Задание: Переведите на английский язык предложение «В этом большом деле России принадлежало бы почетное место.» из текста о Петроградской конференции.

Оценивая значение Петроградской конференции, я думаю, что она, несомненно, сыграла чрезвычайно серьезную роль в военном отношении: здесь соглашены были очень важные вопросы о совместных действиях держав Согласия. Хотя для нас, невоенных, эта сторона была секретом, тем не менее я слышал, что общие действия должны были получить [начало] на Западном фронте, удар же с Восточного подготовлялся к маю 1917 года[924].

Вопросы снабжения нашей армии получили также удовлетворительное решение. До начала конференции ген[ерал] Гурко высказывался в том смысле, что конца войны нельзя ожидать ранее конца 1918 г. Мне думается, по результатам этого года, обнаружившим крайнюю слабость Германского фронта, что, б[ыть] м[ожет], уже в 1917 г. война была бы если не совсем окончена, то совсем близка к окончанию. В этом большом деле России принадлежало бы почетное место. Правда, мы сохранили бы монархическое управление и буржуазный строй, а Европа не испытала бы всех последующих глубоких потрясений, по крайней мере, в ближайшие годы после войны. Но думаю, что даже кадеты, положа руку на сердце, предпочли бы такой результат тому разрушению, до которого доведена теперь Россия, прежде всего благодаря отсутствию у них патриотизма и той вечной страсти к шатанию без созидания, которое им так свойственно.

Мне остается теперь, в сущности, описать только три последних дня, когда я был министром иностранных дел, те три дня, в которые беспримерно быстро и просто совершилось разрушение монархии и положено было начало всем последующим несчастьям.

Раньше, однако, я считаю необходимым немного остановиться на причинах этого события, однородных с создавшими революцию 1905 г. Причины первого революционного движения я свожу к следующему: к полному разобщению интересов низших классов населения с интеллигенцией, которая не сумела сделаться нужной и полезной и занималась только бесплодной критикой; затем к изолированному положению правительственной власти, которая со времени освобождения крестьян не сумела связать с поддержанием существующего строя ни одного более или менее сильного общественного класса и стала чуждой интересам всех этих классов, живя миражами традиционной преданности крестьян и элементарными приемами полицейского управления; в инородцах же и евреях создала себе убежденных врагов, стремившихся всеми силами к ее ниспровержению. Обстоятельства, которые удержали в 1905 г. старый режим от распадения, заключаются, по моему мнению, в окончании войны[925], роспуске запасных и неглубоком еще влиянии агитации в войсках, в проявлявшемся в самой интеллигенции чувстве самосохранения и надежды на приобретение новых политических [прав] после Манифеста 17 октября 1905 года, в довольно еще устойчивом финансово-экономическом положении государства и, наконец, в страхе массы перед действительной возможностью репрессий за аграрные и другие беспорядки.

Предоставленный материал:
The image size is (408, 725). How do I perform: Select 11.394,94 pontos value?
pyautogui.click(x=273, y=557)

---

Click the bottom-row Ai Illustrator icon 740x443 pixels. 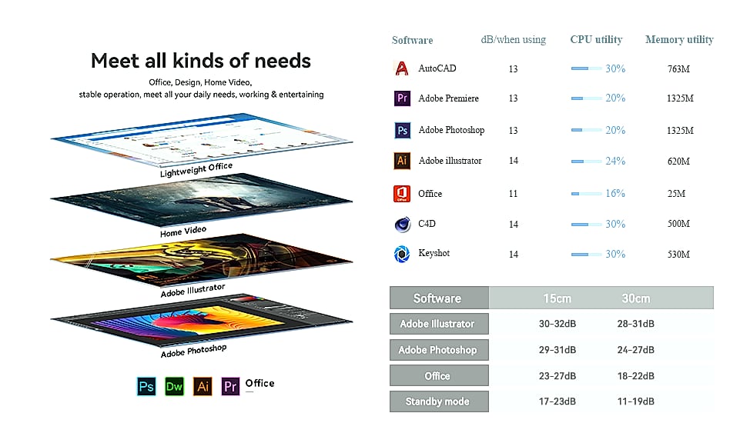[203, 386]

Результат выполнения: In this great undertaking, Russia would have held a place of honor.